Easy, replied Hunter, LDS president at the time. He used a square knot, and Monson tied a granny. Hunter then reached down and tied Monson’s shoes for him, showing him how to navigate a square knot. From that day on, Monson followed Hunter’s knot-tying habit.

Then-President Spencer W. Kimball referred to Monson as “truly a ‘do it’ man,” Holland wrote. Late apostle Bruce R. McConkie called him “a genius in [LDS] Church government.”

The late senior apostle Boyd K. Packer, who sat at Monson’s side through their years in the Quorum of the Twelve, had said, “If I needed someone to steer a sensitive matter carefully through the councils of the [LDS] Church, Thomas S. Monson is the man I would pick for the task.”

Humble, happy beginnings

Monson was born Aug. 21, 1927, to G. Spencer and Gladys Condie Monson, who lived in a tiny house on Salt Lake City’s west side, which would eventually include six children.

It was his childhood during the grips of the Depression that helped forge his twin virtues — relentless optimism and the desire to help others.

“I remember that time and time again those who were riding the rails came to our home. I think they had it marked,” Monson told The Salt Lake Tribune in 1998. “I can see [a hobo] now, holding his cap in his hand. He asks, ‘Is there something I can do to earn a sandwich?’ My mother would say, ‘You come right in and sit down; wash your hands over there in the sink.’ And then she’d make a sandwich.”

Monson would never say, however, that he suffered great deprivations, but rather that he enjoyed the typical pleasures of youth, including sports, fishing, hiking, reading, pranks and pets.

During his first year at the University of Utah in 1944, the loquacious and charming Monson met Frances Beverly Johnson, a slender beauty who loved big bands and the outdoors. He was smitten.

It was during World War II that Frances told the future LDS leader, “You are tall and skinny, and I think you’d look better in a Navy uniform.”

So he promptly enlisted in the Naval Reserve.

After a couple of years, he was back at the U., where he graduated with honors in 1948 with a business degree. That same year, on Oct. 7, he married Johnson in the Salt Lake LDS Temple. They had three children and eight grandchildren.
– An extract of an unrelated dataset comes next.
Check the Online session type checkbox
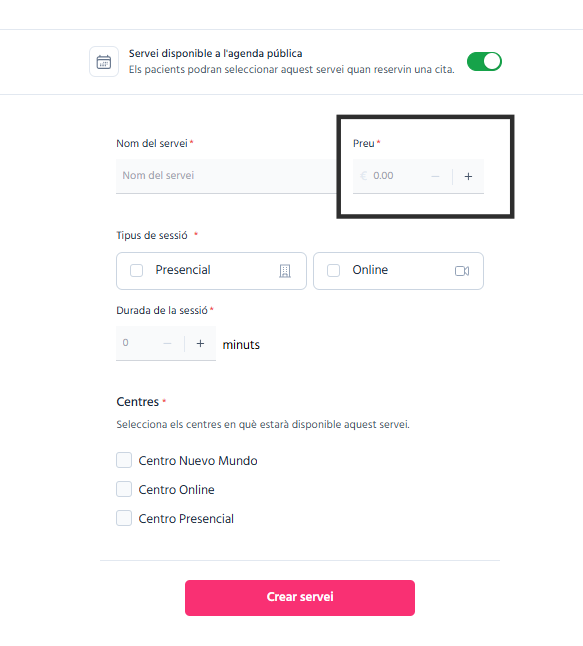This screenshot has width=583, height=646. pyautogui.click(x=333, y=271)
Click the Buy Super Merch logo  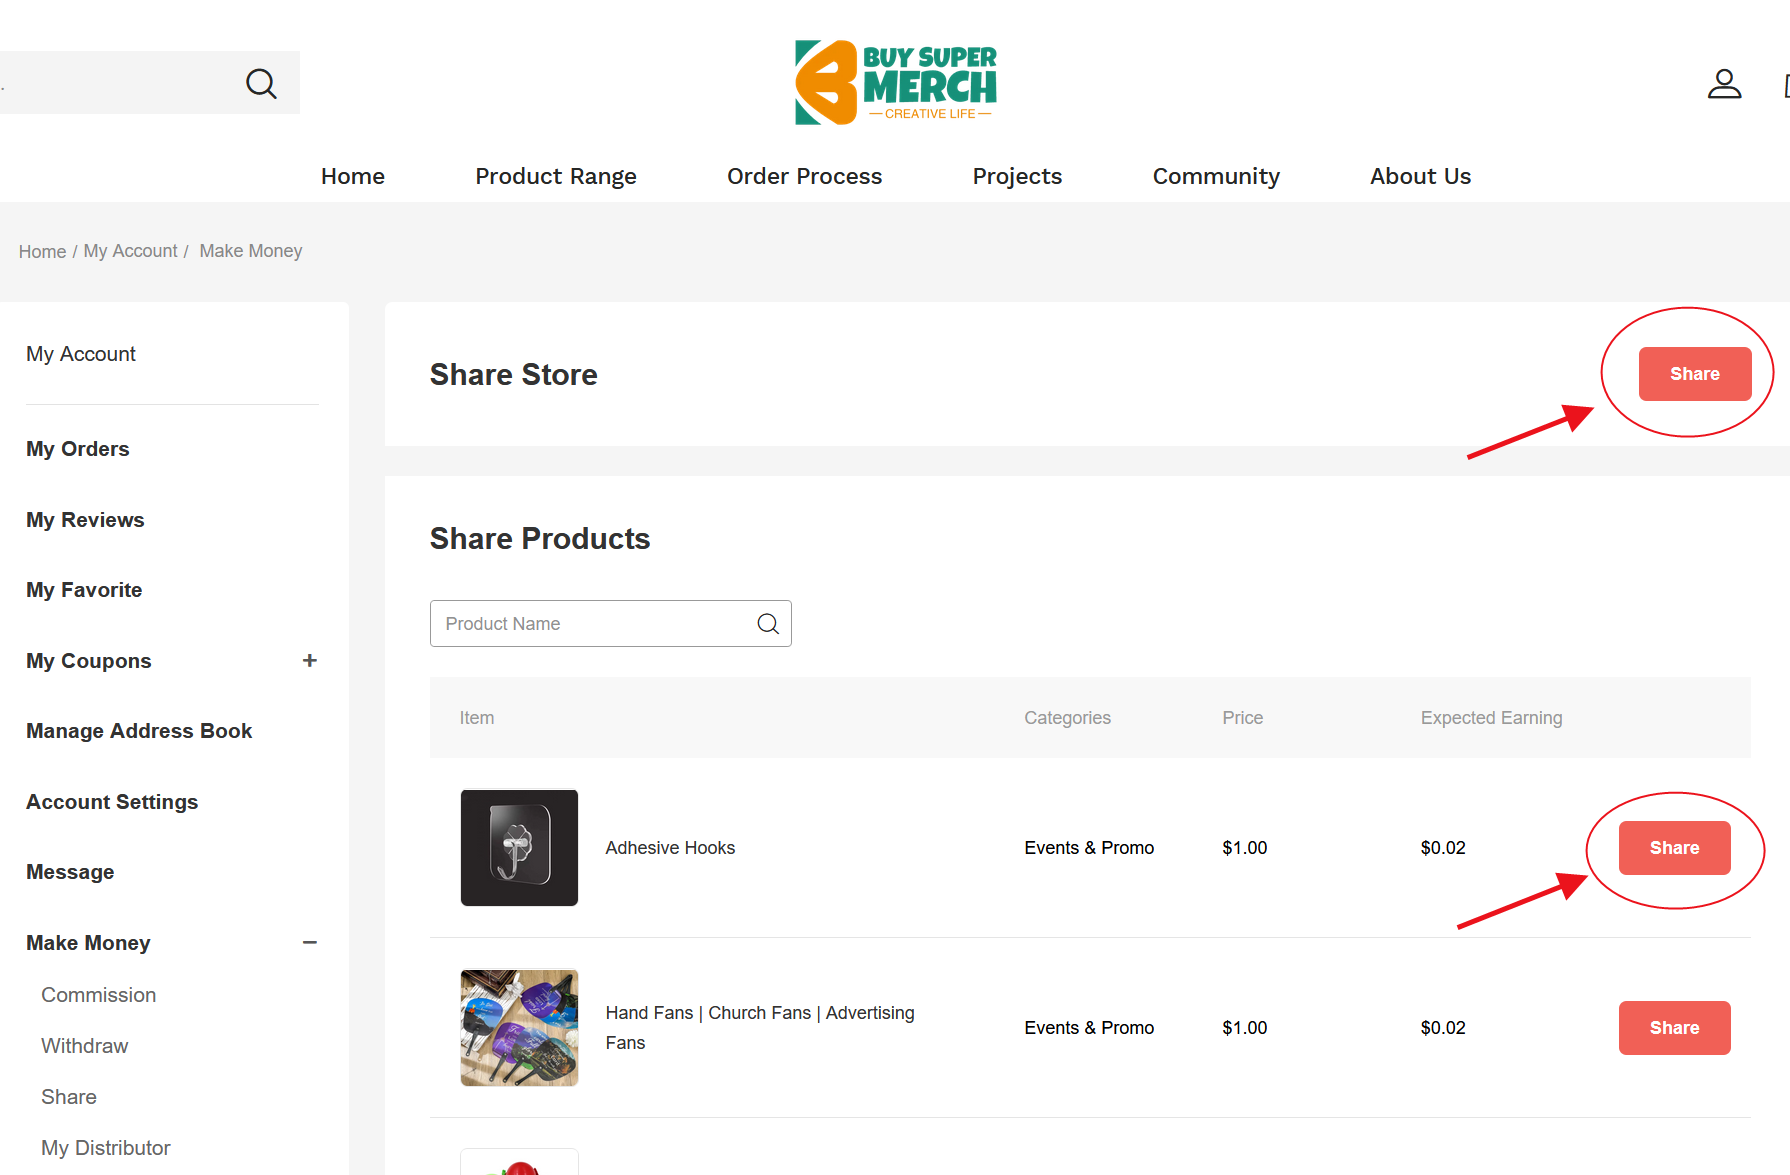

Throughout his church career, Monson never neglected his family, daughter Ann Dibb told The Tribune in 2008. But he did keep them waiting.

He was the last one out at church every week, had to shake every hand and greet every missionary. Once he went to Primary Children’s Hospital to give a blessing to one child, Dibb said, and ended up visiting nearly every sickbed on the floor.

Sometime in the mid-2000s, Frances Monson fell and hit her head. She was in a coma for three weeks. Monson moved his office to the hospital so he could keep up with his work. He never left her side as she recovered. She eventually died in May 2013.

“His life seems something of a sacred manuscript upon which the Holy Ghost has written ... ” Holland wrote, “one remarkable message after another.”